What can we conclude from data?
To understand how to organize data, we need to understand what kind of data is gathered. For example, data that is gathered about temperatures are numbers. Data based on numbers or quantitative data, like temperature, allows us to conduct certain kinds of analyses, as opposed to gathered data that answers a Yes/No question. Knowing what kind of data are gathered is critical to making correct numerical summaries, such as averages and percentages. Knowing what kind of data are gathered is also necessary for creating correct graphical representations of the data. Creating graphs and numerical summaries about data are known as descriptive statistics.
If data is selected in such a way that it is representative of a population, then conclusions can be drawn about the population. If the data comes from a well-designed experiment, then conclusions can be drawn about cause and effect. Both types of conclusions are known as inferential statistics. Of course, we need a sample that represents the population well. This involves careful planning but also involves chance. For example, if our goal is to determine the percentage of U.S. adults who favor the death penalty, we do not want our sample to contain only Democrats or only Republicans. We can give everyone the same opportunity to be in the sample, but we will let chance select the sample.
For a well-designed experiment, we would want to use chance to assign subjects to treatments, instead of allowing people to choose what treatment to receive. For example, we would not want to let patients choose whether to receive an investigational medication or a traditional medication. If this was done, the sicker patients might choose the investigational medication. This would mean that we would not know how the medication works on all patients with the particular illness.
The main goal of any statistical study is to answer a question about a population based on a sample. Of course, samples will vary due to chance, and we will need to answer our question in spite of this variability. We need to understand how sample results will vary and how sample results relate to the population as a whole when chance is involved. This is where probability comes in. The example that follows shows the entire process of a statistical study, from stating a research question to drawing a conclusion about the population.
Example – The big picture of statistics
At the end of April 2005, ABC News and the Washington Post conducted a poll to determine the percentage of U.S. adults who support the death penalty.
Research question: What percentage of U.S. adults support the death penalty?
Steps in the statistical investigation:
- Produce Data: Determine what to measure, then collect the data.
The poll selected 1,082 U.S. adults at random. Each adult answered this question: “Do you favor or oppose the death penalty for a person convicted of murder?” - Explore the Data: Analyze and summarize the data.
In the sample, 65% favored the death penalty. - Draw a Conclusion: Use the data, probability, and statistical inference to draw a conclusion about the population.
Our goal is to determine the percentage of the U.S. adult population that supports the death penalty. We know that different samples will give different results. What are the chances that our sample reflects the opinions of the population within 3%? Probability describes the likelihood that our sample is this accurate. So we can say with 95% confidence that between 62% and 68% of the population favor the death penalty.
Let’s Summarize
A statistical investigation begins with a research question. Then the investigation proceeds with the following steps:
- Produce Data: Determine what to measure, then collect the data.

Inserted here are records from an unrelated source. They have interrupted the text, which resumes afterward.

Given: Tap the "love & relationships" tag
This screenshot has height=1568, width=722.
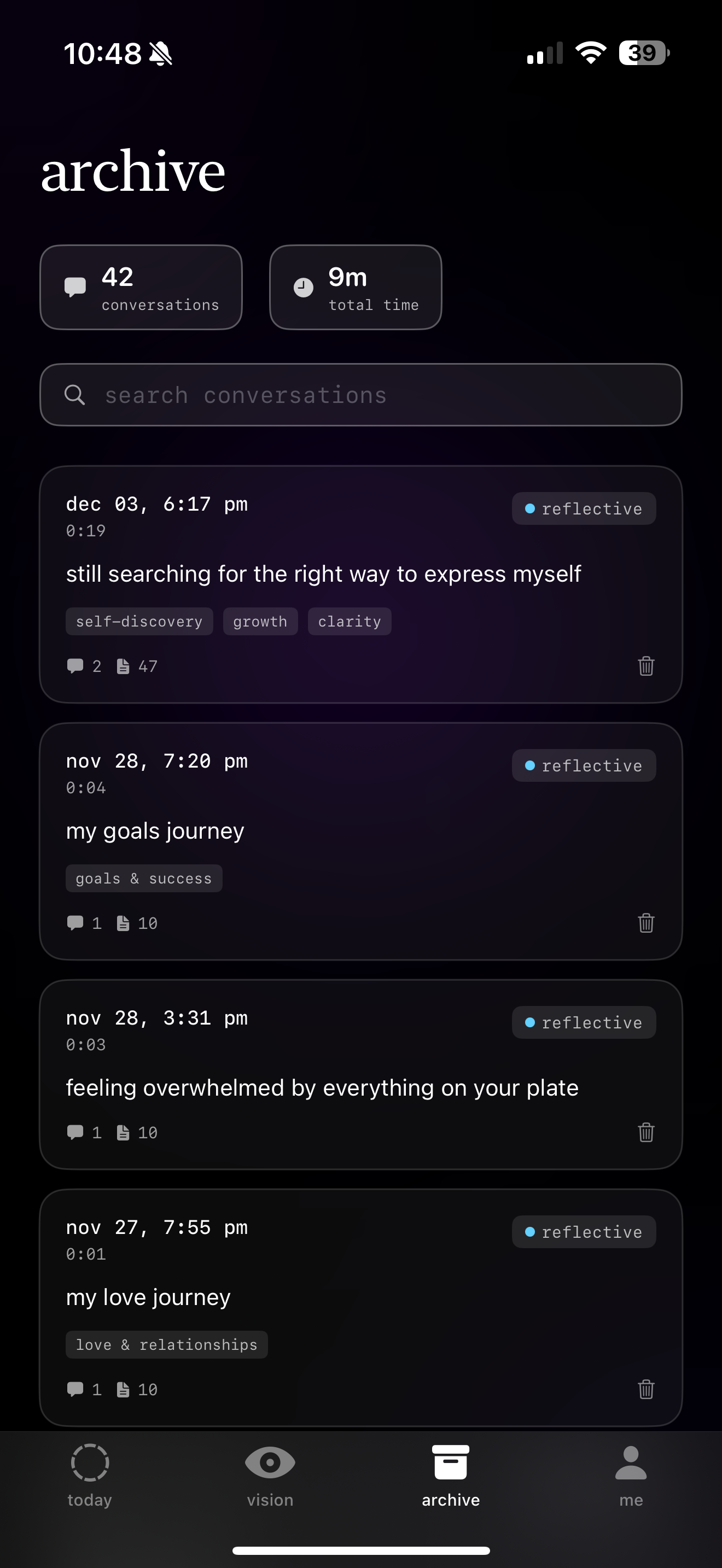Looking at the screenshot, I should pos(166,1344).
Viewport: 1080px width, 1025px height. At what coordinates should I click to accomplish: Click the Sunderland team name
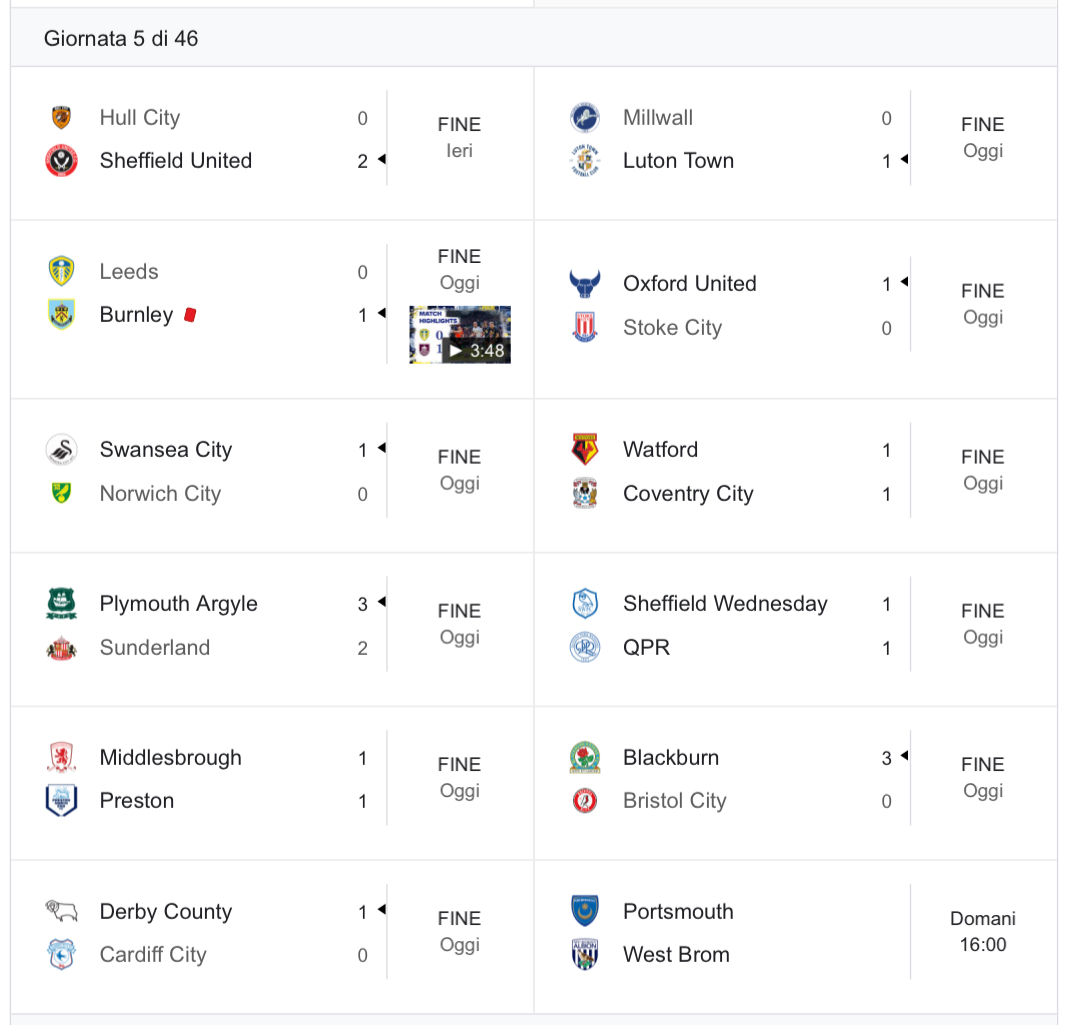155,648
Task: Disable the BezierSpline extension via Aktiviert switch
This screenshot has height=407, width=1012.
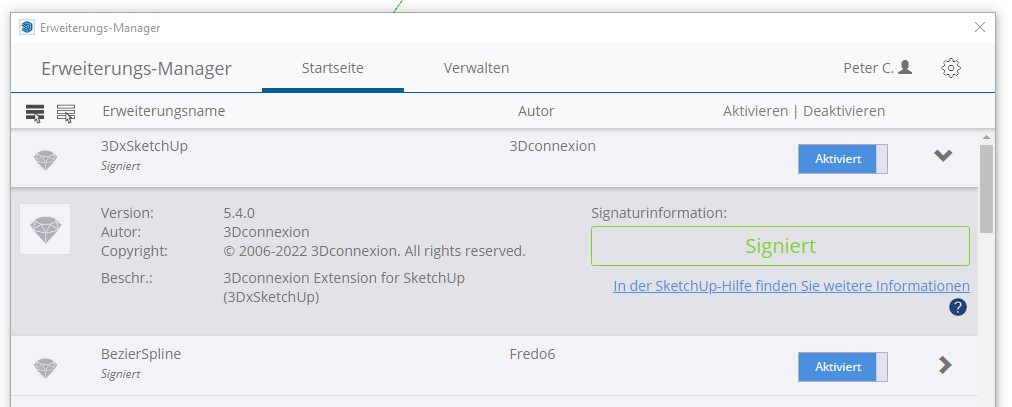Action: (x=842, y=367)
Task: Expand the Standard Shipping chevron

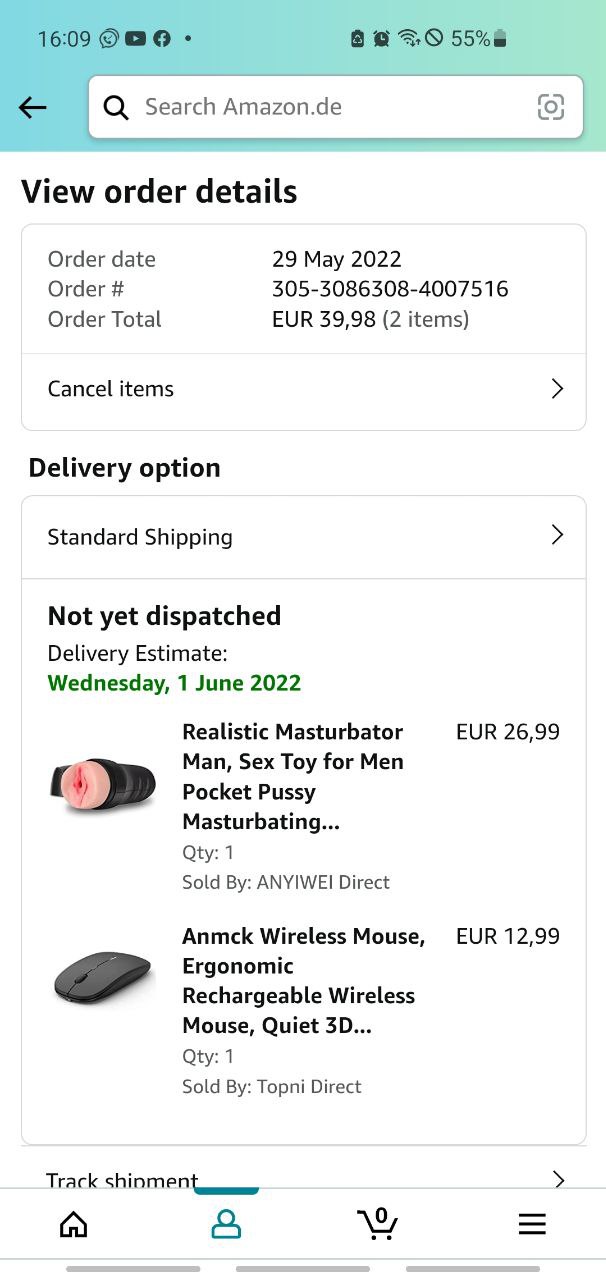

- Explore the Data: Analyze and summarize the data (also called exploratory data analysis).
- Draw a Conclusion: Use the data, probability, and statistical inference to draw a conclusion about the population.
Types of Statistical Studies and Producing Data
In this first module, we focus on the “produce data” step in a statistical investigation, focusing on randomization in data collection, and what is meant by a well-designed experiment. We also begin to look at some of the exploratory data analysis techniques, including numerical summaries for data and graphs.